EXTRACT PROVIDED
# Thoughts on PM40



## yankee2500 (Aug 22, 2009)

Would like some feedback on the PM40, if you have one or have had one. I just got a two tone with night sights, I fired 15rds with no issues and will fire some more tommrow.
Thanks
John


----------



## Bisley (Aug 24, 2008)

It's a handful. 

I much prefer the PM-9, but if you can stand to shoot it enough to become proficient with it, it is a great carry gun. I have noticed that people with smaller hands do much better with the PM40 than I do, with my largish hands and long fingers, because they are able to grip it properly. If you cannot get a good grip on the PM40, the trigger and trigger guard will bang your trigger finger up pretty good, after several rounds.


----------



## yankee2500 (Aug 22, 2009)

Took the PM40 out again today, put up a silhouette target shot two mags two handed from 5 to 6 yds, all shots in the head. Fired a total of 45 rds.of 180gr FMJ, and am very impressed with how accurate the gun is. I will put some more rounds through it in a few days.
John


----------



## yankee2500 (Aug 22, 2009)

I guess there are not too many PM40 shooters out there.
John


----------



## Nerostarr (Jul 19, 2009)

Yankee, I looked at a PM40 a few weeks ago. I was looking for a .9mm and my local GS had a nice Kahr collection. I held the PM40 and almost bought it, really nice gun. But when all was said and done and I counted my pennies I left the store with a new CW9 and 8 boxes of ammo (400 rounds). Maybe next time it will be the .40 or maybe even the .45 but it's got to be a Kahr.


----------



## yankee2500 (Aug 22, 2009)

I put another 40rds. through it today(30 WWB 165gr, and 10 180gr HPs) no problems, ran smooth.
John


----------



## ericridebike (Mar 22, 2009)

DATA PROVIDED
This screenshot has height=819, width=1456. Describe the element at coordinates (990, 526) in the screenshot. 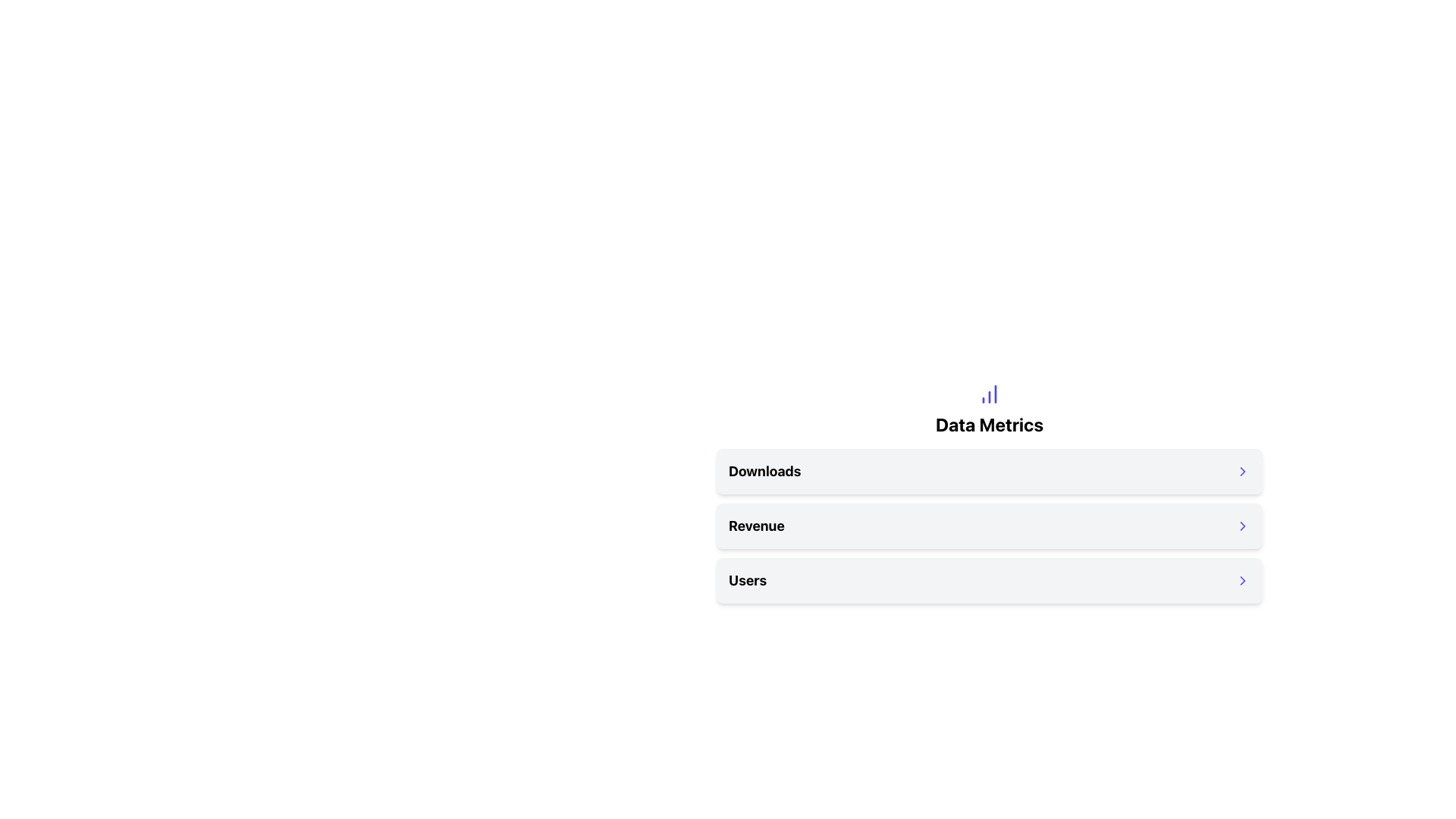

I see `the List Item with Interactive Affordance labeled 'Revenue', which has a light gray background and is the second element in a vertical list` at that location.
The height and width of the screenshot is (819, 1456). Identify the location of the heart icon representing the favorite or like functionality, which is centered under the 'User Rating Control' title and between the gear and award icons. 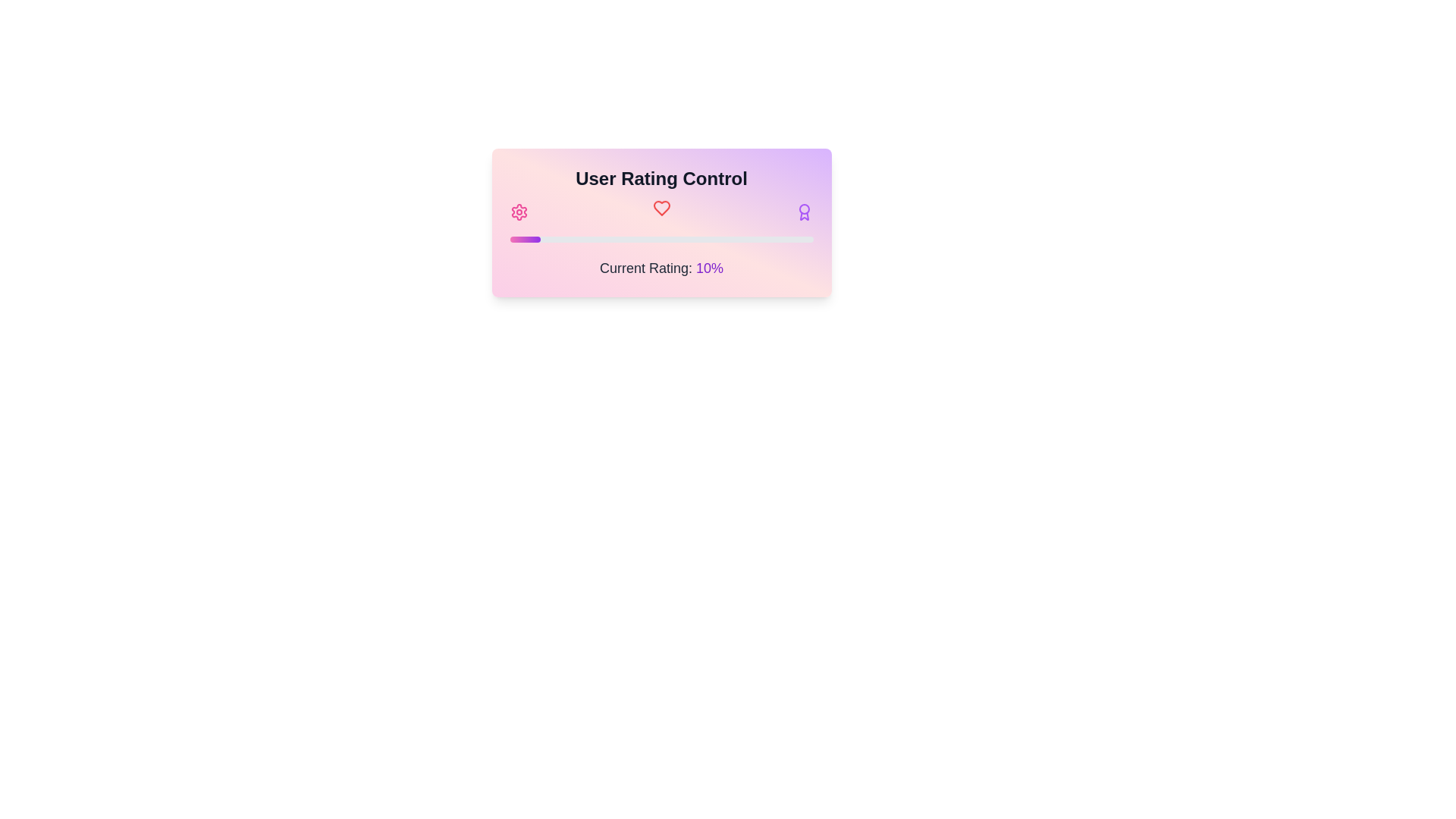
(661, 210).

SET TASK 1
Answer these from the PM40 forum thread:
(a) How many rounds did yankee2500 fire in the first session with the new pistol?
(b) Which pistol does Bisley say he much prefers?
(c) What did Nerostarr leave the store with?
SET TASK 2
Rewrite the stretch of the PM40 forum thread from "Would like some" through "after several rounds.", putting "tritium sights" in place of "night sights".
SET TASK 3
Carry on the PM40 forum thread from where it stops.
The listing isn't needed for any of this.

TASK RESPONSE 1
(a) 15 rounds.
(b) The PM-9.
(c) A new CW9 and 8 boxes of ammo (400 rounds).

TASK RESPONSE 2
Would like some feedback on the PM40, if you have one or have had one. I just got a two tone with tritium sights, I fired 15rds with no issues and will fire some more tommrow.
Thanks
John


----------



## Bisley (Aug 24, 2008)

It's a handful. 

I much prefer the PM-9, but if you can stand to shoot it enough to become proficient with it, it is a great carry gun. I have noticed that people with smaller hands do much better with the PM40 than I do, with my largish hands and long fingers, because they are able to grip it properly. If you cannot get a good grip on the PM40, the trigger and trigger guard will bang your trigger finger up pretty good, after several rounds.

TASK RESPONSE 3
I had one and really liked mine. Mine shot really well without any problems. Would say above average accuracy for such a small gun. I think it is great for it's intended purpose, close quarters self defense. Does have a pretty sharp recoil, so not the funnest gun to take to the range ang shoot all day. I ended up trading mine today for a Springfield XD(m) .40. I bought a Ruger LCP a couple months back and found that I carried it way more than the Kahr, because of it's smaller size and weight. I know I'm really giving up a good bit of power from a .40 to a .380, but the .40 doesn't do me any good if I leave it in the drawer at home. A gun is way better than no gun at all. I found a nice pocket holster for the LCP and I don't even notice it's there most of the time. The Kahr, as small as it is, was still a bit big for pocket carry in my opinion. I decided I really didn't need 2 pistols for CCW right now.


----------



## yankee2500 (Aug 22, 2009)

I agree about poccket carry, I have an LCP and a Rohrbaugh 9mm for pocket carry and carry the Rohrbaugh more than the LCP because of the caliber. I have a pocket holster for the PM40 but will carry it in an OWB from Grizzle Leather most of the time.
John


----------



## Chipster_55 (Sep 5, 2009)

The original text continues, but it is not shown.